While respondent's non-opposition is not generally opposing petitioner's motion, respondent includes the following caveat: “Respondent does not suggest a stay is necessarily proper or non-futile, and noting that time constraints by the Court are essential.” ECF No. 18 at 1 (citing Rhines v. Weber, 544 U.S. 269, 278 (2005).
A district court may properly stay a habeas petition and hold it in abeyance pursuant to Rhines v. Weber, 544 U.S. 269 (2005). See King v. Ryan, 564 F.3d 1133, 1135 (9th Cir. 2009). Under Rhines, a district court may stay a mixed petition to allow a petitioner to present an unexhausted claim to the state courts. Rhines, 544 U.S. at 277. Assuming the petition itself has been timely filed, such a stay “eliminates entirely any limitations issue with regard to the originally unexhausted claims, as the claims remain pending in federal court[.]” King, 564 F.3d at 1140. However, to qualify for a stay under Rhines, a petitioner must: (1) show good cause for his failure to exhaust all his claims before filing this action; (2) explain and demonstrate how his unexhausted claim is potentially meritorious; (3) describe the status of any pending state court proceedings on his unexhausted claim; and (4) explain how he has diligently pursued his unexhausted claim. Rhines, 544 U.S. at 277-78. What constitutes good cause has not been precisely defined except to indicate at the outer end that petitioner must not have engaged in purposeful dilatory tactics, Rhines, 544 U.S. at 277- 78, and that “extraordinary circumstances” need not be found. Jackson v. Roe, 425 F.3d 654, 661-662 (9th Cir. 2005); see also Rhines, 544 U.S. at 279 (Stevens, J., concurring) (the “good cause” requirement should not be read “to impose the sort of strict and inflexible requirement that would trap the unwary pro se prisoner”) (internal citation omitted); id. (Souter, J., concurring) (pro se habeas petitioners do not come well trained to address tricky exhaustion determinations). “But as the Jackson court recognized, we must interpret whether a petitioner has “good cause” for a failure to exhaust in light of the Supreme Court's instruction in Rhines that the district court should only stay mixed petitions in ‘limited circumstances.' We also must be mindful that [the Antiterrorism and Effective Death Penalty Act of 1996 (“AEDPA”)] aims to encourage the finality of sentences and to encourage petitioners to exhaust their claims in state court before filing in federal court.” Wooten v. Kirkland, 540 F.3d 1019, 1023-24 (9th Cir. 2008), quoting Jackson, 425 F.3d at 661) (internal citations omitted).

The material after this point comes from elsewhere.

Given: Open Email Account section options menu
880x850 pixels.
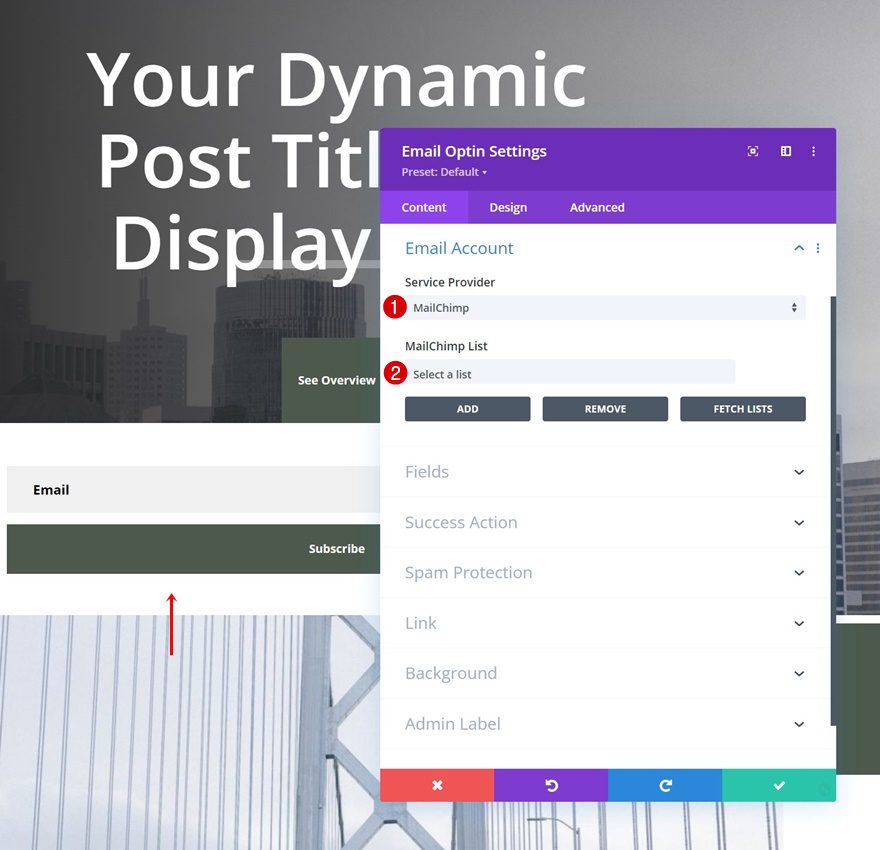Looking at the screenshot, I should 818,249.

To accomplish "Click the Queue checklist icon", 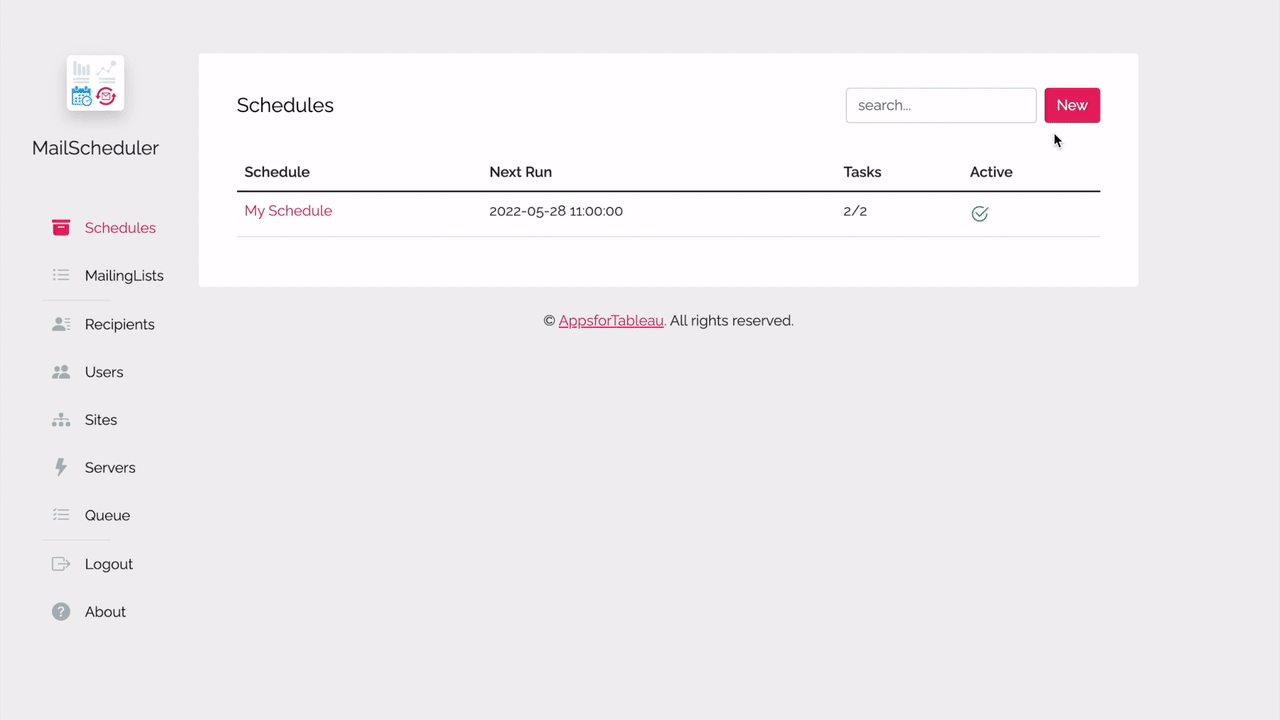I will click(x=61, y=515).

Petitioner has not established grounds for a stay under Rhines. Primarily, petitioner has not identified which unexhausted claims he seeks to exhaust in state court. Petitioner's bare assertion fails to provide sufficient details and evidence for his claim of good cause. See Blake v. Baker, 745 F.3d 977, 982 (9th Cir. 2014) (“An assertion of good cause without evidentiary support will not typically amount to a reasonable excuse justifying a petitioner's failure to exhaust.”) Of course, the undersigned is cognizant that a non-opposition to a motion will usually result in a granting of the motion. However, the court made a simple request that the claims for exhaustion be identified, and petitioner has seemingly ignored it.
On April 20, 2021, the undersigned provided petitioner an opportunity to identify the claims he seeks to exhaust in state court. ECF No. 19. Petitioner did not file a response.

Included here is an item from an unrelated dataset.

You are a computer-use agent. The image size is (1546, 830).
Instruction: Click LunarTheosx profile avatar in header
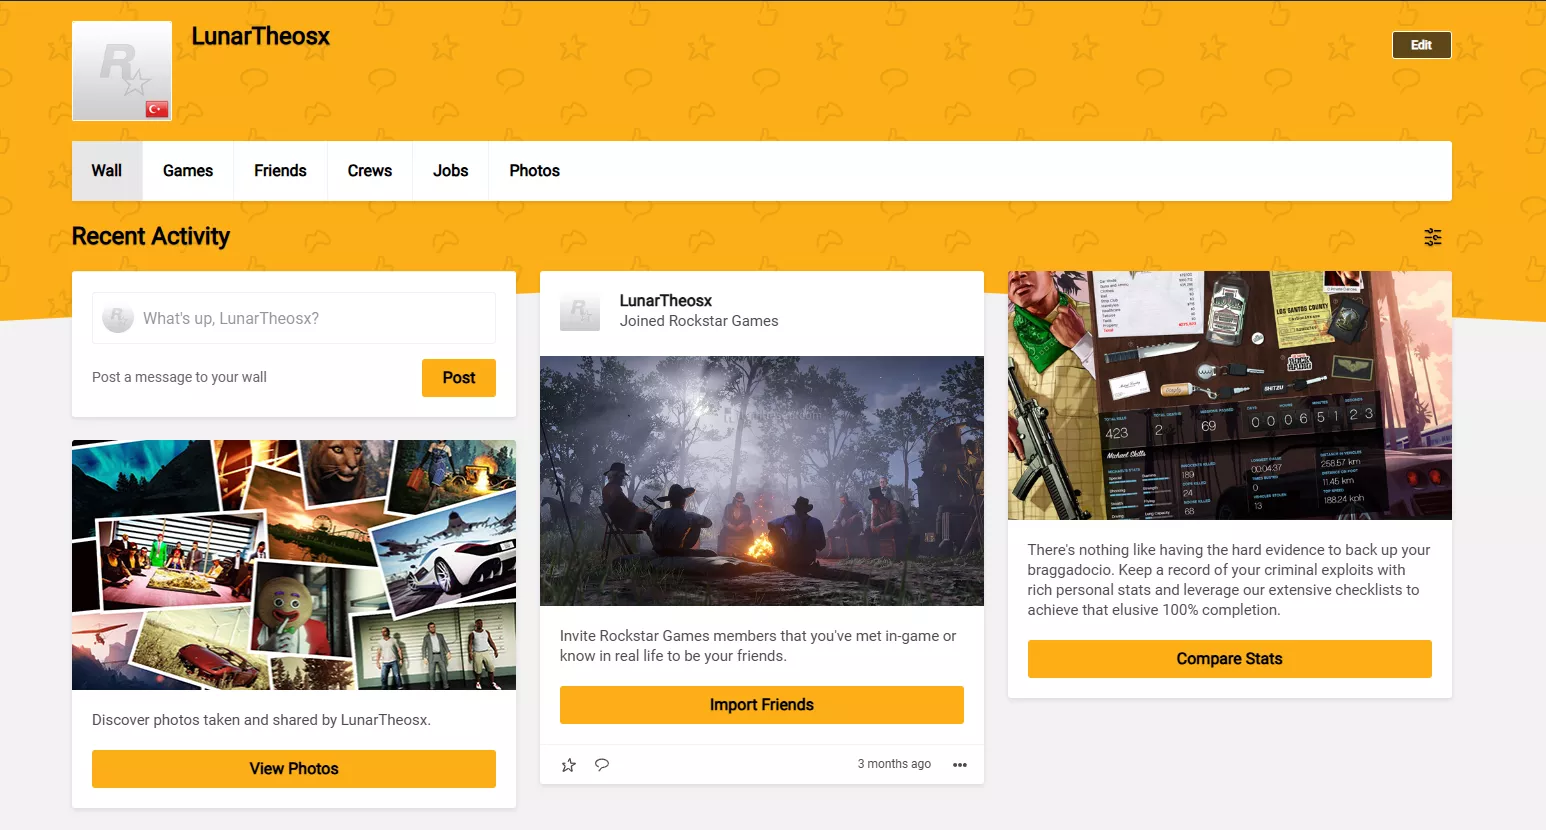[122, 71]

Accordingly, the undersigned will recommend that petitioner's motion to stay be denied.
IT IS HEREBY RECOMMENDED that Petitioner's motion to stay and hold the petition in abeyance (ECF No. 15) be denied.
These findings and recommendations are submitted to the United States District Judge assigned to the case, pursuant to the provisions of 28 U.S.C. § 636(b)(1). Within fourteen days after being served with these findings and recommendations, any party may file written objections with the court and serve a copy on all parties. Such a document should be captioned “Objections to Magistrate Judge's Findings and Recommendations.” Any response to the objections shall be filed and served within fourteen days after service of the objections. The parties are advised that failure to file objections within the specified time may waive the right to appeal the District Court's order. Martinez v. Ylst, 951 F.2d 1153 (9th Cir. 1991).